По прохудившейся крыше барака стучал дождь. Под жестяными покрышками фонарей тускло светили электрические лампочки. Бегавшая вдоль запретной зоны лаяла, гремела цепью собака. С мужской стороны лагеря меня окликнули по имени. Я еле-еле различала за нейтральной полосой и за двойным проволочным заграждением худощавого, с седеющими висками человека – Генюша.
– Это я вызвал вас, я, – расслышала я сквозь шум дождя его голос. – Меня увозят. Надо прощаться.
«Увозят? Ночью? Это на расстрел», – внятно ударило мне я голову.
– Ухожу на волю! – продолжал он. – Слышите?
«Какую волю? Ах, боже мой! Он ничего не понимает! Не знает, что ночами увозят на расстрел!»
– Я слышу вас, слышу, – пыталась я ответить.
– Вы драгоценны мне. Я не думал, что нас увезут внезапно. Прощайте. Хочу на память оставить вам свой котелок. Бросаю. Ловите.
Через проволочные ряды перелетел и плюхнулся в лужу его военный котелок. С вышки закричали: «Кто там? Кто?» Охрана забеспокоилась. Луч прожектора начал шарить вдоль проволоки.
– Мы можем не встретиться… Целую ваши руки. И да хранит вас Бог! – торопился закончить Генюш.
Заразительна и велика была вера в то, что его ждёт освобождение. Кто же прав? Я – с пещерным багажом сознания, не ведающая, что такое закон и право, или – дай-то бог – он? Я прижала грязный котелок к груди и мысленно повторила слова: «И да хранит вас Бог!» Первый раз я услышала их в Джангиджирской зоне от технорука Портнова, который умер здесь, в Беловодске.
Первой сформированной тогда в СССР Польской дивизии было присвоено имя Тадеуша Костюшко. Собранных ночью поляков привели в Беловодский военкомат для зачисления в эту дивизию. Они её «своей» не признавали, хотя все просились на фронт. Генюш в категорической форме отказался принять предложение. За ним отказались и остальные. Из военкомата всех поляков вернули в зону, а через два дня куда-то отправили.

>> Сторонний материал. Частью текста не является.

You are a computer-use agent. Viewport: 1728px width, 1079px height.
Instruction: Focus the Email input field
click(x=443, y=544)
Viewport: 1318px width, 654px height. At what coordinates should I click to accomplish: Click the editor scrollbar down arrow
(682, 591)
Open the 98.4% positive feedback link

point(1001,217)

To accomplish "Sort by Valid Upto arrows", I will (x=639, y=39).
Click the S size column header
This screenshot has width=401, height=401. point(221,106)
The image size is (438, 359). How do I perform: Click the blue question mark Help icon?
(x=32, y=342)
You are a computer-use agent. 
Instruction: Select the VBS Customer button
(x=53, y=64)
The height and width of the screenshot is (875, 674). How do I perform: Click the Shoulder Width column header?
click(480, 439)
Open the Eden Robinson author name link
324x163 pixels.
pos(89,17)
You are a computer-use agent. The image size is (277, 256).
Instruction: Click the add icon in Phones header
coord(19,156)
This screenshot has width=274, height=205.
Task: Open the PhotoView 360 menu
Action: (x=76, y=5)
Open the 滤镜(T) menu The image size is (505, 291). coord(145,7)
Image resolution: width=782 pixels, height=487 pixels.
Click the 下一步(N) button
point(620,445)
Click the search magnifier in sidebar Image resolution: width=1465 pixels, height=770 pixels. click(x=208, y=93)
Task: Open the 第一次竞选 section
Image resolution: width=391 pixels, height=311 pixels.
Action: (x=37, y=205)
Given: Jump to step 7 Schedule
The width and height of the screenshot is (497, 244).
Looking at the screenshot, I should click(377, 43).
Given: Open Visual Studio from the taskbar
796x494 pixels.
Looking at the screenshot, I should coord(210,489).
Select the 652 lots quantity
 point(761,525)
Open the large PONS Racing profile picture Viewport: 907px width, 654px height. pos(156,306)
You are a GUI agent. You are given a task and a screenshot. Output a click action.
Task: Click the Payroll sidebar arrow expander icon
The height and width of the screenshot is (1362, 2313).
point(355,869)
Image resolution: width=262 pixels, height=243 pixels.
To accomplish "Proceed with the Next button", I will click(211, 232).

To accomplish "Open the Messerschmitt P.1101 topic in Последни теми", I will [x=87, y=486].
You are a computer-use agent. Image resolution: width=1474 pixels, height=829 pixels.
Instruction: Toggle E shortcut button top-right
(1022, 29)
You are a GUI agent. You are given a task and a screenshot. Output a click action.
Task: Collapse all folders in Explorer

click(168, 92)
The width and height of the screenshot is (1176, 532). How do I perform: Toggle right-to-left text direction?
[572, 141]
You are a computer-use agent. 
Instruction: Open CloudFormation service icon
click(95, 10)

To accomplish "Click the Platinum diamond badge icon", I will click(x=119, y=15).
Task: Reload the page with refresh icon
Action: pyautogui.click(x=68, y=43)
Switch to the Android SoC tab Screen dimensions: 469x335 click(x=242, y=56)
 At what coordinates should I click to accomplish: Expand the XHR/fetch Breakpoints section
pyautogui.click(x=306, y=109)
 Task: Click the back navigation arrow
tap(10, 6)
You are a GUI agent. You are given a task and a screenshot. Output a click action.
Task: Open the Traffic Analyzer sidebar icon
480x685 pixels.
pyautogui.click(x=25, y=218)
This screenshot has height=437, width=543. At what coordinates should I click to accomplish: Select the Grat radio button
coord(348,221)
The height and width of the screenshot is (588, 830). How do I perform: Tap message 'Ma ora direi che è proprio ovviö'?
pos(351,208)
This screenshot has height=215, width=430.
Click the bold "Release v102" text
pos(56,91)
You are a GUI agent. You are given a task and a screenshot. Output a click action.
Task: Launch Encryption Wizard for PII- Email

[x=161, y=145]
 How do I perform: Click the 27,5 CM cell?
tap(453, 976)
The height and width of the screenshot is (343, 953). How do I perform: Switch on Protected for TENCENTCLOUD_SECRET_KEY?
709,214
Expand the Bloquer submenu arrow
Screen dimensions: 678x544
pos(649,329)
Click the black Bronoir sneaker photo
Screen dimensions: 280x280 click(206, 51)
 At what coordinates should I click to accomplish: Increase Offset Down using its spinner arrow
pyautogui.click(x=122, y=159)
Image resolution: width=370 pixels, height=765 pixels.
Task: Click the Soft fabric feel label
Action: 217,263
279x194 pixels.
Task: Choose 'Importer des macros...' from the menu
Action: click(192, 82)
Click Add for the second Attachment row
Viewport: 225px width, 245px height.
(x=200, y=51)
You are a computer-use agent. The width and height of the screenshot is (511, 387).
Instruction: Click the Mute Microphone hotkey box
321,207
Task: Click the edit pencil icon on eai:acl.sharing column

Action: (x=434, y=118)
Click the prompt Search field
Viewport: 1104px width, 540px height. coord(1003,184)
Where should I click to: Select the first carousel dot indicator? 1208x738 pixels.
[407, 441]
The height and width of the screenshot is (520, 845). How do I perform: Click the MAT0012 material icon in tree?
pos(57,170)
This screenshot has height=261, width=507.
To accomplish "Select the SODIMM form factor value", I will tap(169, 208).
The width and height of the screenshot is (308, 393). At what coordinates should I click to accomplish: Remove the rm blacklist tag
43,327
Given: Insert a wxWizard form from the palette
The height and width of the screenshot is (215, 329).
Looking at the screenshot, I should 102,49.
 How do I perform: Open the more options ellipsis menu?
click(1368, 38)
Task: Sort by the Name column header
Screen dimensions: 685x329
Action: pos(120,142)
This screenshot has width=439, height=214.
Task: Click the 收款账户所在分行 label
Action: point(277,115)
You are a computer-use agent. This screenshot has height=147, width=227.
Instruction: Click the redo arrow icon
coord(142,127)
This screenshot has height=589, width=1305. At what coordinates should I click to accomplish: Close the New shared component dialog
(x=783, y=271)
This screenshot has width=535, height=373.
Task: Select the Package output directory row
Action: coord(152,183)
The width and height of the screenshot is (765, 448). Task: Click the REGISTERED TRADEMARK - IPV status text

– Что, осиротела? – спрашивали меня. – Заступников теперь не́ма?
– Не́ма! Осиротела.
Но я немало приобрела. Раз и навсегда осталась озадачена непререкаемой верой поляков в своё правительство, верой в то, что они не забыты им. Ведь сама я искренне считала, что связь между отдельным человеком и правительством страны, в которой он живёт, сводится к одному: к постоянной борьбе. Поляки не желали быть униженными, не соглашались на подобную уродливую связь. Более того, не отказывались от личного права на выбор, в какой армии служить. Я запомнила их джентльменство (смешное нынче слово), то, как до костей промёрзший человек способен различить на небосклоне любимую с детства звёздочку. Не забывала их умения осветить подлую некрасивость жизни духовными словами: «И да хранит вас Бог!»